COURT OF APPEALS OF THE STATE OF WASHINGTON DIVISION II
Jan 27, 2015
No. 44725-8-II (Wash. Ct. App. Jan. 27, 2015)

Opinion

44725-8-II

01-27-2015

STATE OF WASHINGTON, Respondent, v. MICHAEL NELSON, Appellant.


UNPUBLISHED OPINION

MAXA, J.

Michael Nelson was convicted and sentenced for first degree robbery and unlawful possession of a firearm. He alleges that (1) the parties' exercise of peremptory challenges in writing violated his public trial right, and (2) the trial court abused its discretion in denying his request to represent himself on the second day of trial. Nelson's Statement of Additional Grounds (SAG) alleges that defense counsel provided ineffective assistance in several respects and that the trial court erred by incorrectly calculating Nelson's offender score.

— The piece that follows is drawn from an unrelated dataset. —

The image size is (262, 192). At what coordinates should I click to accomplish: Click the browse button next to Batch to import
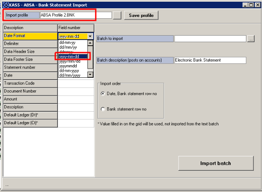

We hold that (1) peremptory challenges do not implicate the public trial right, (2) the trial court had discretion to deny Nelson's request to represent himself because it was untimely, and (3) Nelson fails to show a claim for ineffective assistance of counsel. We decline to address Nelson's offender score contention because it relies on facts outside the record. Accordingly, we affirm Nelson's convictions and sentence.

FACTS

Nelson, along with Theo Burke and another unidentified individual, offered a person a ride in their car. Nelson pointed a revolver at the person and took his wallet. The other individuals took the person's cell phone, hat, and jacket. The State charged Nelson with first degree robbery and first degree unlawful possession of a firearm.

Peremptory Challenges

At trial, the parties conducted voir dire of the prospective jurors. The trial court then explained the peremptory challenge process as follows:

[The parties] have a piece of paper. They will write down their peremptory challenges, and they will pass that piece of paper back and forth. And when they exercise up to the number that they are allowed, then they will bring a sheet of paper forward to me. I will go through their work and I will announce the names of people that will serve as jurors and alternate jurors in this case.
Report of Proceedings (RP) (Feb. 28, 2013) at 127. A sidebar conference was held, and then the trial court announced in open court the selected jurors and alternate jurors. The trial court did not consider the Bone-Club factors before holding the sidebar. The list of peremptory challenges was filed with the court later that same day.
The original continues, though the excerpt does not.